* _WRITTEN INSTRUCTION_:
Swap every "target" in the material below for "item", and leave all other text as it is.

* _RECORD EXTRACTS_:

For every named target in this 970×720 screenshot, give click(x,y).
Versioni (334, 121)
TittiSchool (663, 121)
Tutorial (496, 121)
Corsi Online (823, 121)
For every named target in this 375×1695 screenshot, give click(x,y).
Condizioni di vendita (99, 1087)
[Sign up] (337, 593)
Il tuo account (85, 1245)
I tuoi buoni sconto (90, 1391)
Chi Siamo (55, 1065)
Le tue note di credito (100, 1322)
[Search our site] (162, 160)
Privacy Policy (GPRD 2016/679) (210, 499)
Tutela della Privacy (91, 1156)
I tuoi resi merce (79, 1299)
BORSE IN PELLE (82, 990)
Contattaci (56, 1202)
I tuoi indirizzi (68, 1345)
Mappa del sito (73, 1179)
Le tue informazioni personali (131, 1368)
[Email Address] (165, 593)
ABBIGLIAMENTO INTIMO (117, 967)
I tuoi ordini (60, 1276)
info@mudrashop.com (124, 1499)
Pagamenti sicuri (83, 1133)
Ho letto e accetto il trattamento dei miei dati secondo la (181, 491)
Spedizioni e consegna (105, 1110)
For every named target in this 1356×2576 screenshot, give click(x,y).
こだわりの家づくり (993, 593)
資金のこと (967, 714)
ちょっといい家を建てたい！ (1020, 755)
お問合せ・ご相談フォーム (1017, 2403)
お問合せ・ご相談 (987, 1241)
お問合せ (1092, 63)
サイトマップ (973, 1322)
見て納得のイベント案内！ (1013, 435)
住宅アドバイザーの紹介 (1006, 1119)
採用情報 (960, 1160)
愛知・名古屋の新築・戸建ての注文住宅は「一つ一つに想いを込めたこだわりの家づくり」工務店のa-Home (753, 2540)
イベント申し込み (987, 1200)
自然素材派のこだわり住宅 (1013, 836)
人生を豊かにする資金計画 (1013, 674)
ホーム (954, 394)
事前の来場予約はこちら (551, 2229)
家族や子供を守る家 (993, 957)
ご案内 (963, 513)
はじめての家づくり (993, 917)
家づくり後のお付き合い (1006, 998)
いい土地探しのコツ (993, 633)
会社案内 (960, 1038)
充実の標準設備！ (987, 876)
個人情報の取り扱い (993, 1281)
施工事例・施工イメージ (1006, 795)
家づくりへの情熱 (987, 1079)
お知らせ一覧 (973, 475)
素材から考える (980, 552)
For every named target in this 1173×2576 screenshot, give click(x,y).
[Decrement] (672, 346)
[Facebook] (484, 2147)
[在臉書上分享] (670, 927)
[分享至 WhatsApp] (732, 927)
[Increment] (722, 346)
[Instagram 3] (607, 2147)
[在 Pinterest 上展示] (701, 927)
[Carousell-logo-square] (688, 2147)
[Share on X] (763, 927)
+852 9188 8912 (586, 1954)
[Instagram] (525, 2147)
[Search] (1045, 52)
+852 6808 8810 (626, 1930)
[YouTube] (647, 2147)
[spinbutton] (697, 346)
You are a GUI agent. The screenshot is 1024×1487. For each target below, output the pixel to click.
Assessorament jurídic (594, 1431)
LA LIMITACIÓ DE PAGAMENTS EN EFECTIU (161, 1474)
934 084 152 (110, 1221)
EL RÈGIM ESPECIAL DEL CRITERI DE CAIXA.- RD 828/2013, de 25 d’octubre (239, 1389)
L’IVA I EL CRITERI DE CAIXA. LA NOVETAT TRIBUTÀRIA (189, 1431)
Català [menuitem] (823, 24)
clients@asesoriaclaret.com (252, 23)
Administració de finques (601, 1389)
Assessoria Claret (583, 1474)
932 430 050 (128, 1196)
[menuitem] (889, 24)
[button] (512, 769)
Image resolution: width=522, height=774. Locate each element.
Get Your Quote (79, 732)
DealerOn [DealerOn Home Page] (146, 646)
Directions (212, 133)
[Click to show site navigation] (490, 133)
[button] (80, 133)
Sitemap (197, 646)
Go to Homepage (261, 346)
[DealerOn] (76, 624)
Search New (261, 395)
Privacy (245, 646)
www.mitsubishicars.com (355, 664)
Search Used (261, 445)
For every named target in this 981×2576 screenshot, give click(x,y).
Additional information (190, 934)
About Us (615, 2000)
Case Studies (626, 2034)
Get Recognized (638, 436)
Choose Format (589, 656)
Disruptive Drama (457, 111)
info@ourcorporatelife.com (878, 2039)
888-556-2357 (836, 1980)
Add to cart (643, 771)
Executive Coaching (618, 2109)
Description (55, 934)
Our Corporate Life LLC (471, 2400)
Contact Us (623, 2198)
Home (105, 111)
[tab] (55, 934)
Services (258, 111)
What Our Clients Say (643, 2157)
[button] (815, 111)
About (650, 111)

* _SOLUTION TO THIS EXERCISE_:
For every named item in this 970×720 screenshot, give click(x,y).
Versioni (334, 121)
TittiSchool (663, 121)
Tutorial (496, 121)
Corsi Online (823, 121)
For every named item in this 375×1695 screenshot, give click(x,y).
Condizioni di vendita (99, 1087)
[Sign up] (337, 593)
Il tuo account (85, 1245)
I tuoi buoni sconto (90, 1391)
Chi Siamo (55, 1065)
Le tue note di credito (100, 1322)
[Search our site] (162, 160)
Privacy Policy (GPRD 2016/679) (210, 499)
Tutela della Privacy (91, 1156)
I tuoi resi merce (79, 1299)
BORSE IN PELLE (82, 990)
Contattaci (56, 1202)
I tuoi indirizzi (68, 1345)
Mappa del sito (73, 1179)
Le tue informazioni personali (131, 1368)
[Email Address] (165, 593)
ABBIGLIAMENTO INTIMO (117, 967)
I tuoi ordini (60, 1276)
info@mudrashop.com (124, 1499)
Pagamenti sicuri (83, 1133)
Ho letto e accetto il trattamento dei miei dati secondo la (181, 491)
Spedizioni e consegna (105, 1110)
For every named item in this 1356×2576 screenshot, give click(x,y).
こだわりの家づくり (993, 593)
資金のこと (967, 714)
ちょっといい家を建てたい！ (1020, 755)
お問合せ・ご相談フォーム (1017, 2403)
お問合せ・ご相談 (987, 1241)
お問合せ (1092, 63)
サイトマップ (973, 1322)
見て納得のイベント案内！ (1013, 435)
住宅アドバイザーの紹介 (1006, 1119)
採用情報 (960, 1160)
愛知・名古屋の新築・戸建ての注文住宅は「一つ一つに想いを込めたこだわりの家づくり」工務店のa-Home (753, 2540)
イベント申し込み (987, 1200)
自然素材派のこだわり住宅 (1013, 836)
人生を豊かにする資金計画 (1013, 674)
ホーム (954, 394)
事前の来場予約はこちら (551, 2229)
家族や子供を守る家 (993, 957)
ご案内 (963, 513)
はじめての家づくり (993, 917)
家づくり後のお付き合い (1006, 998)
いい土地探しのコツ (993, 633)
会社案内 (960, 1038)
充実の標準設備！ (987, 876)
個人情報の取り扱い (993, 1281)
施工事例・施工イメージ (1006, 795)
家づくりへの情熱 (987, 1079)
お知らせ一覧 (973, 475)
素材から考える (980, 552)
For every named item in this 1173×2576 screenshot, give click(x,y).
[Decrement] (672, 346)
[Facebook] (484, 2147)
[在臉書上分享] (670, 927)
[分享至 WhatsApp] (732, 927)
[Increment] (722, 346)
[Instagram 3] (607, 2147)
[在 Pinterest 上展示] (701, 927)
[Carousell-logo-square] (688, 2147)
[Share on X] (763, 927)
+852 9188 8912 (586, 1954)
[Instagram] (525, 2147)
[Search] (1045, 52)
+852 6808 8810 (626, 1930)
[YouTube] (647, 2147)
[spinbutton] (697, 346)
You are a GUI agent. The screenshot is 1024×1487. For each item below, output the pixel to click.
Assessorament jurídic (594, 1431)
LA LIMITACIÓ DE PAGAMENTS EN EFECTIU (161, 1474)
934 084 152 (110, 1221)
EL RÈGIM ESPECIAL DEL CRITERI DE CAIXA.- RD 828/2013, de 25 d’octubre (239, 1389)
L’IVA I EL CRITERI DE CAIXA. LA NOVETAT TRIBUTÀRIA (189, 1431)
Català [menuitem] (823, 24)
clients@asesoriaclaret.com (252, 23)
Administració de finques (601, 1389)
Assessoria Claret (583, 1474)
932 430 050 (128, 1196)
[menuitem] (889, 24)
[button] (512, 769)
Image resolution: width=522, height=774. Locate each element.
Get Your Quote (79, 732)
DealerOn [DealerOn Home Page] (146, 646)
Directions (212, 133)
[Click to show site navigation] (490, 133)
[button] (80, 133)
Sitemap (197, 646)
Go to Homepage (261, 346)
[DealerOn] (76, 624)
Search New (261, 395)
Privacy (245, 646)
www.mitsubishicars.com (355, 664)
Search Used (261, 445)
For every named item in this 981×2576 screenshot, give click(x,y).
Additional information (190, 934)
About Us (615, 2000)
Case Studies (626, 2034)
Get Recognized (638, 436)
Choose Format (589, 656)
Disruptive Drama (457, 111)
info@ourcorporatelife.com (878, 2039)
888-556-2357 (836, 1980)
Add to cart (643, 771)
Executive Coaching (618, 2109)
Description (55, 934)
Our Corporate Life LLC (471, 2400)
Contact Us (623, 2198)
Home (105, 111)
[tab] (55, 934)
Services (258, 111)
What Our Clients Say (643, 2157)
[button] (815, 111)
About (650, 111)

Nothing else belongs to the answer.